The expected response is the entire set of entries, copied exactly.

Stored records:
---+---

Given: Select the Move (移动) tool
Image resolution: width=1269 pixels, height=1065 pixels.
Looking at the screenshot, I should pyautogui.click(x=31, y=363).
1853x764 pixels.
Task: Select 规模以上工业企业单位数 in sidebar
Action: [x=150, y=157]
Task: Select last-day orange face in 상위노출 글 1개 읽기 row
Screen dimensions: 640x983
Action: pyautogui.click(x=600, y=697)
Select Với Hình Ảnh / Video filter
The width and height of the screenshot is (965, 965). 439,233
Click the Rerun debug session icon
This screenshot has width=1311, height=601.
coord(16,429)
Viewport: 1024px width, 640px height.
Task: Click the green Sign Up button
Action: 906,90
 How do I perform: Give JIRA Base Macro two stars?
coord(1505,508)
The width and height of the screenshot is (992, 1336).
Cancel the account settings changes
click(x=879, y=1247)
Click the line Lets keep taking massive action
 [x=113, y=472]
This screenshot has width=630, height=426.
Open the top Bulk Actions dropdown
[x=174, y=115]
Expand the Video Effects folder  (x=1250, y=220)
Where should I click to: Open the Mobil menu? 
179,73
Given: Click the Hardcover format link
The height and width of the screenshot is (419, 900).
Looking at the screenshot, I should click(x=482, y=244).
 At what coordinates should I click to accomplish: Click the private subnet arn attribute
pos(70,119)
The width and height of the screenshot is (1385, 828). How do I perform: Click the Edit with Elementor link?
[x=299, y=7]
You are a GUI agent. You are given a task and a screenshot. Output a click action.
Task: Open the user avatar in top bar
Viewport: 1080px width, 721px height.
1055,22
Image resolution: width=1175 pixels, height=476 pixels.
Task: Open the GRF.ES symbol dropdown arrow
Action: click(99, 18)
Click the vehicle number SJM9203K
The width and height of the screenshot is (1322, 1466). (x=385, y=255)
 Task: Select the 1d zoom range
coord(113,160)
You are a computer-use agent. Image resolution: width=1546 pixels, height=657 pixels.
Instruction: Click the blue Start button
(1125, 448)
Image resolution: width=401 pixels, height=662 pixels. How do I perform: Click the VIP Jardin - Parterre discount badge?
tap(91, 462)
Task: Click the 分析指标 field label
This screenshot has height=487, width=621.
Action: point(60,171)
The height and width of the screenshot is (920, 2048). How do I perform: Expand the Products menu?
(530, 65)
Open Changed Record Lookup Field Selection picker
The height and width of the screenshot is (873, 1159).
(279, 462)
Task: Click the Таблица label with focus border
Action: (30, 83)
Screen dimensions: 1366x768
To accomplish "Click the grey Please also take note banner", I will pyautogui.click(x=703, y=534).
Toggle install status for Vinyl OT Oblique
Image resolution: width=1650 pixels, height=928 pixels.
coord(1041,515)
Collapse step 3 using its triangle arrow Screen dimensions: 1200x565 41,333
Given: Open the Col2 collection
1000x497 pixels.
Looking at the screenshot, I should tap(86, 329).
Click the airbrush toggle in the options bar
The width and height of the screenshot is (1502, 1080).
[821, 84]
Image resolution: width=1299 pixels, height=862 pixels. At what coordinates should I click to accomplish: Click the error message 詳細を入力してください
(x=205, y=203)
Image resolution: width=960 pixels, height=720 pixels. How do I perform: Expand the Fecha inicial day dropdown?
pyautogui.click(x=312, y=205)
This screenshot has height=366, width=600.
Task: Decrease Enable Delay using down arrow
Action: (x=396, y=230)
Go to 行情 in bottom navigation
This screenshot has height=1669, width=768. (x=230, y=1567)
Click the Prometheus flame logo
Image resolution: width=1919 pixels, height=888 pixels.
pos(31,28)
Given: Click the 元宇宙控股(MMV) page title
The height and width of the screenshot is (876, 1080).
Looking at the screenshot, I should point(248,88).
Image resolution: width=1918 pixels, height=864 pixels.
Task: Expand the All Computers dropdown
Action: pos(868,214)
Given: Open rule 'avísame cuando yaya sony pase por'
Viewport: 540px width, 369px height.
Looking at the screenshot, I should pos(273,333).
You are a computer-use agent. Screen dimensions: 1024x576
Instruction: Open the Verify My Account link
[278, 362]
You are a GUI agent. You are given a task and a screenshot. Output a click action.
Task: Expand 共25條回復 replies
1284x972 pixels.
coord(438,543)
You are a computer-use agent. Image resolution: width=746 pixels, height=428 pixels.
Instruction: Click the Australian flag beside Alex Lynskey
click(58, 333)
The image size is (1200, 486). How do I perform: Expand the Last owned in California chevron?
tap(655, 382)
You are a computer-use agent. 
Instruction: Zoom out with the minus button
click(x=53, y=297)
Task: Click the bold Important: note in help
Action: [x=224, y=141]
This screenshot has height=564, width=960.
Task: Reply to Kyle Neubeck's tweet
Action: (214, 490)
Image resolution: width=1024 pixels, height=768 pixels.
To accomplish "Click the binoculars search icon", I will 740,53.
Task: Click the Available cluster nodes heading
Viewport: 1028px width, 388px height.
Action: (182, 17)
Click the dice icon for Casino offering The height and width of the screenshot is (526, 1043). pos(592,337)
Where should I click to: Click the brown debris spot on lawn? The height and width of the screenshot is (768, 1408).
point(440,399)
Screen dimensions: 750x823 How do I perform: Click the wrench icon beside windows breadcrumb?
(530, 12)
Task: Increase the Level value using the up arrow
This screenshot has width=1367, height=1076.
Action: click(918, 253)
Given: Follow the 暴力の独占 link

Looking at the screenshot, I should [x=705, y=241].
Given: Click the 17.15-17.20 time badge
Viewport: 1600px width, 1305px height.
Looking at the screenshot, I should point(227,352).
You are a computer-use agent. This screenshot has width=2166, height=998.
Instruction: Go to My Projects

---+---

## SOLUTION
Given: Select the Move (移动) tool
Image resolution: width=1269 pixels, height=1065 pixels.
Looking at the screenshot, I should pyautogui.click(x=31, y=363).
1853x764 pixels.
Task: Select 规模以上工业企业单位数 in sidebar
Action: [x=150, y=157]
Task: Select last-day orange face in 상위노출 글 1개 읽기 row
Screen dimensions: 640x983
Action: pyautogui.click(x=600, y=697)
Select Với Hình Ảnh / Video filter
The width and height of the screenshot is (965, 965). 439,233
Click the Rerun debug session icon
This screenshot has width=1311, height=601.
coord(16,429)
Viewport: 1024px width, 640px height.
Task: Click the green Sign Up button
Action: 906,90
 How do I perform: Give JIRA Base Macro two stars?
coord(1505,508)
The width and height of the screenshot is (992, 1336).
Cancel the account settings changes
click(x=879, y=1247)
Click the line Lets keep taking massive action
 [x=113, y=472]
This screenshot has width=630, height=426.
Open the top Bulk Actions dropdown
[x=174, y=115]
Expand the Video Effects folder  (x=1250, y=220)
Where should I click to: Open the Mobil menu? 
179,73
Given: Click the Hardcover format link
The height and width of the screenshot is (419, 900).
Looking at the screenshot, I should click(x=482, y=244).
 At what coordinates should I click to accomplish: Click the private subnet arn attribute
pos(70,119)
The width and height of the screenshot is (1385, 828). How do I perform: Click the Edit with Elementor link?
[x=299, y=7]
You are a GUI agent. You are given a task and a screenshot. Output a click action.
Task: Open the user avatar in top bar
Viewport: 1080px width, 721px height.
1055,22
Image resolution: width=1175 pixels, height=476 pixels.
Task: Open the GRF.ES symbol dropdown arrow
Action: click(99, 18)
Click the vehicle number SJM9203K
The width and height of the screenshot is (1322, 1466). (x=385, y=255)
 Task: Select the 1d zoom range
coord(113,160)
You are a computer-use agent. Image resolution: width=1546 pixels, height=657 pixels.
Instruction: Click the blue Start button
(1125, 448)
Image resolution: width=401 pixels, height=662 pixels. How do I perform: Click the VIP Jardin - Parterre discount badge?
tap(91, 462)
Task: Click the 分析指标 field label
This screenshot has height=487, width=621.
Action: point(60,171)
The height and width of the screenshot is (920, 2048). How do I perform: Expand the Products menu?
(530, 65)
Open Changed Record Lookup Field Selection picker
The height and width of the screenshot is (873, 1159).
(279, 462)
Task: Click the Таблица label with focus border
Action: (30, 83)
Screen dimensions: 1366x768
To accomplish "Click the grey Please also take note banner", I will pyautogui.click(x=703, y=534).
Toggle install status for Vinyl OT Oblique
Image resolution: width=1650 pixels, height=928 pixels.
coord(1041,515)
Collapse step 3 using its triangle arrow Screen dimensions: 1200x565 41,333
Given: Open the Col2 collection
1000x497 pixels.
Looking at the screenshot, I should tap(86, 329).
Click the airbrush toggle in the options bar
The width and height of the screenshot is (1502, 1080).
[821, 84]
Image resolution: width=1299 pixels, height=862 pixels. At what coordinates should I click to accomplish: Click the error message 詳細を入力してください
(x=205, y=203)
Image resolution: width=960 pixels, height=720 pixels. How do I perform: Expand the Fecha inicial day dropdown?
pyautogui.click(x=312, y=205)
This screenshot has height=366, width=600.
Task: Decrease Enable Delay using down arrow
Action: (x=396, y=230)
Go to 行情 in bottom navigation
This screenshot has height=1669, width=768. (x=230, y=1567)
Click the Prometheus flame logo
Image resolution: width=1919 pixels, height=888 pixels.
pos(31,28)
Given: Click the 元宇宙控股(MMV) page title
The height and width of the screenshot is (876, 1080).
Looking at the screenshot, I should point(248,88).
Image resolution: width=1918 pixels, height=864 pixels.
Task: Expand the All Computers dropdown
Action: pos(868,214)
Given: Open rule 'avísame cuando yaya sony pase por'
Viewport: 540px width, 369px height.
Looking at the screenshot, I should pos(273,333).
You are a computer-use agent. Screen dimensions: 1024x576
Instruction: Open the Verify My Account link
[278, 362]
You are a GUI agent. You are given a task and a screenshot. Output a click action.
Task: Expand 共25條回復 replies
1284x972 pixels.
coord(438,543)
You are a computer-use agent. Image resolution: width=746 pixels, height=428 pixels.
Instruction: Click the Australian flag beside Alex Lynskey
click(58, 333)
The image size is (1200, 486). How do I perform: Expand the Last owned in California chevron?
tap(655, 382)
You are a computer-use agent. 
Instruction: Zoom out with the minus button
click(x=53, y=297)
Task: Click the bold Important: note in help
Action: [x=224, y=141]
This screenshot has height=564, width=960.
Task: Reply to Kyle Neubeck's tweet
Action: (214, 490)
Image resolution: width=1024 pixels, height=768 pixels.
To accomplish "Click the binoculars search icon", I will 740,53.
Task: Click the Available cluster nodes heading
Viewport: 1028px width, 388px height.
Action: (182, 17)
Click the dice icon for Casino offering The height and width of the screenshot is (526, 1043). pos(592,337)
Where should I click to: Click the brown debris spot on lawn? The height and width of the screenshot is (768, 1408).
point(440,399)
Screen dimensions: 750x823 How do I perform: Click the wrench icon beside windows breadcrumb?
(530, 12)
Task: Increase the Level value using the up arrow
This screenshot has width=1367, height=1076.
Action: click(918, 253)
Given: Follow the 暴力の独占 link

Looking at the screenshot, I should [x=705, y=241].
Given: Click the 17.15-17.20 time badge
Viewport: 1600px width, 1305px height.
Looking at the screenshot, I should point(227,352).
You are a computer-use agent. This screenshot has width=2166, height=998.
Instruction: Go to My Projects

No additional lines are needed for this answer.